Phone: 651‑792‑7600.
Neighborhoods
Beginnings [1]
The City of Falcon Heights was originally part of Rose Township, established in 1850 in Ramsey County and named after early settler Isaac Rose. Rose Township also included the Cities of Lauderdale, Roseville and parts of Minneapolis, St. Paul and St. Anthony. Heman Gibbs settled just west of Cleveland Avenue in 1849 on lands situated north and south of Larpenteur Avenue. There he built a sod house that was replaced in 1854 by the present Gibbs Farm. It is listed on the National Register of Historic Places and is currently owned by the Ramsey County Historical Society.
Heman Gibbs also built the first schoolhouse in Rose Township, which continued to operate until 1959 at the southwest corner of Larpenteur and Cleveland Avenues. The school was extensively remodeled in 1930 by the WPA and finally demolished in 2008 when the University of Minnesota, owner of the property, found it too deteriorated to be moved or preserved. The schoolhouse site is expected to become the home of the Bell Museum of Natural History in the next ten years.
The Minnesota State Fair has occupied the land west of Snelling and north of Como Avenue since 1885 and draws over two million people to Falcon Heights each year. The University of Minnesota School of Agriculture, established in 1888 southwest of Cleveland and Larpenteur, has conducted continuous agricultural experimentation and research for more than 100 years at this location.

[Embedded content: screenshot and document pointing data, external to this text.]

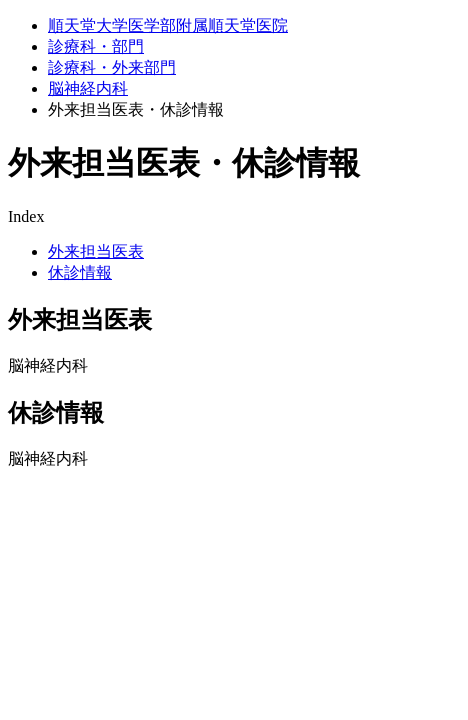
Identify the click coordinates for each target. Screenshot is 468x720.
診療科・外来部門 (112, 67)
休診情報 (80, 272)
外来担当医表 (96, 251)
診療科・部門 (96, 46)
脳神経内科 (88, 88)
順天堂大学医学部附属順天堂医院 (168, 25)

Once dominated by farms and nurseries, Falcon Heights got its name in the 1930s from a subdivision that was platted by John Cable and named by and for his real estate agent, a man named Faulkner. Falcon Heights was incorporated as a village in 1949 and as a city in 1973 by mandate of the State Legislature. The community grew rapidly after 1940, reaching a population of nearly 6,000 in 1960. In the 1920s the Snelling and Larpenteur intersection was the site of Curtiss Field, one of the Twin Cities' earliest air fields. The only remaining trace of Curtiss Field, where Northwest Airlines is said to have "gotten off the ground," is in the name of the nearby neighborhood park. Commercial development began at Snelling and Larpenteur and on Hamline between Hoyt and Iowa Avenues in the 1940s. The distinctive Harvest States Co-op building at the southwest corner of Snelling and Larpenteur, now occupied by TIES, was built in 1949.
In 2003 the aging shopping center at the southeast corner of Snelling and Larpenteur was razed to make way for the City's largest development project in many years. The new complex, Falcon Heights Town Square, provides a mix of commercial and residential space, including owner-occupied townhomes, senior apartments and affordable apartments for families.

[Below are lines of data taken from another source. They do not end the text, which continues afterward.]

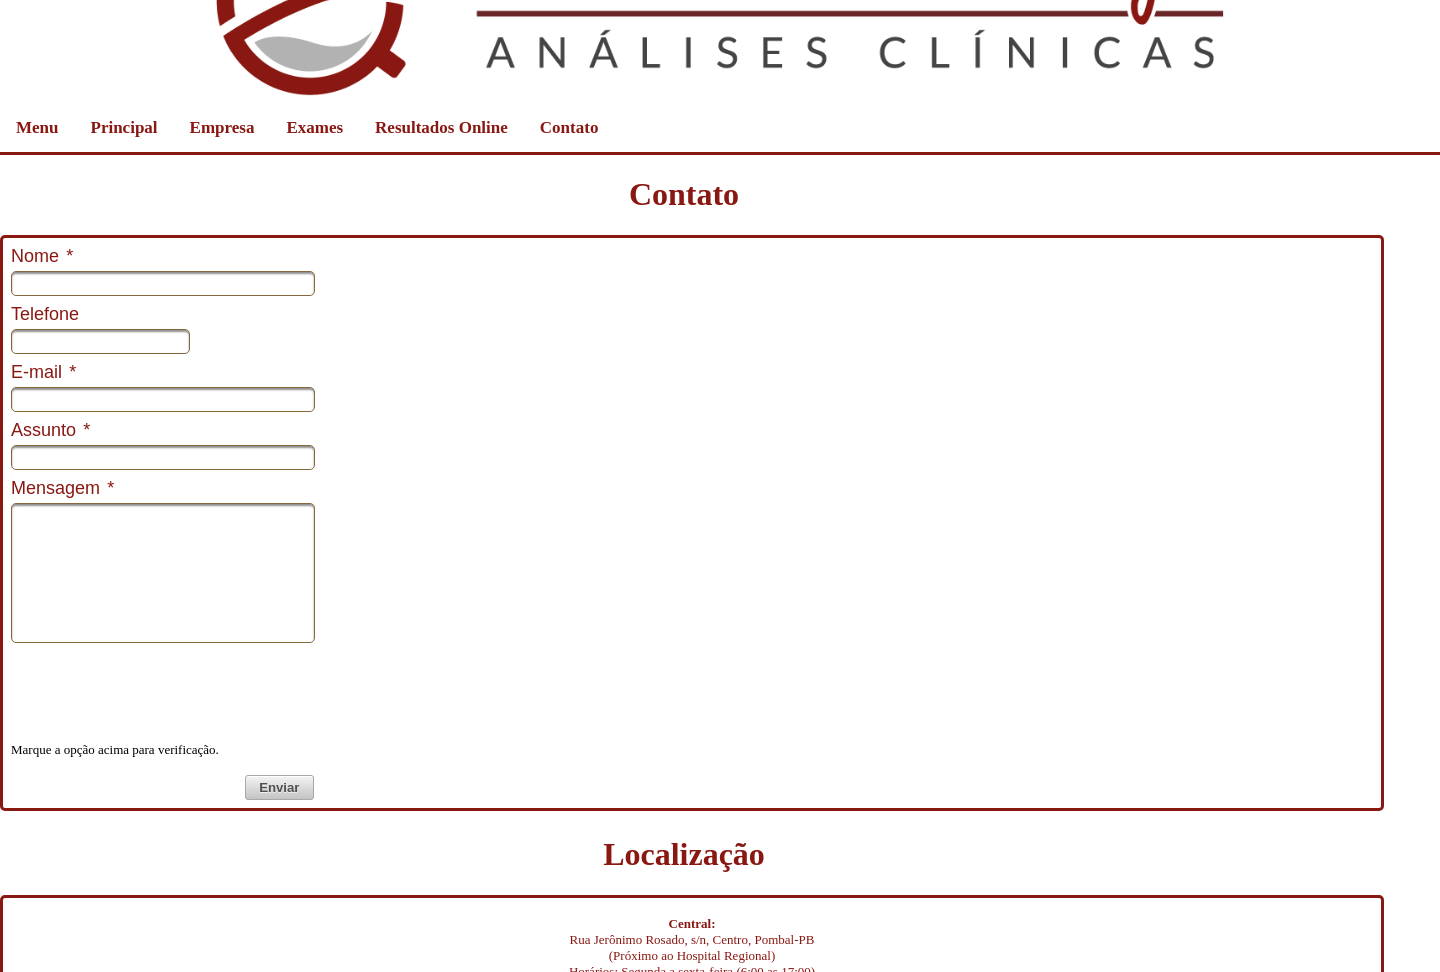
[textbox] (163, 283)
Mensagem (62, 488)
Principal (124, 127)
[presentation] (163, 690)
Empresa (222, 127)
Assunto (50, 430)
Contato (569, 127)
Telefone (45, 314)
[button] (279, 787)
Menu (37, 127)
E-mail (43, 372)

Worthy of note is the University Grove subdivision, developed by the University of Minnesota beginning in 1929. Each resident owns the structure but leases the lot from the University. All dwellings, structures additions must be individually architect-designed. The University reviews all plans and imposes an additional layer of restrictions which apply only to University Grove.
The 45th parallel runs just north of Falcon Heights in Roseville. A marker at the northeast corner of Cleveland and Roselawn Avenues denotes its location.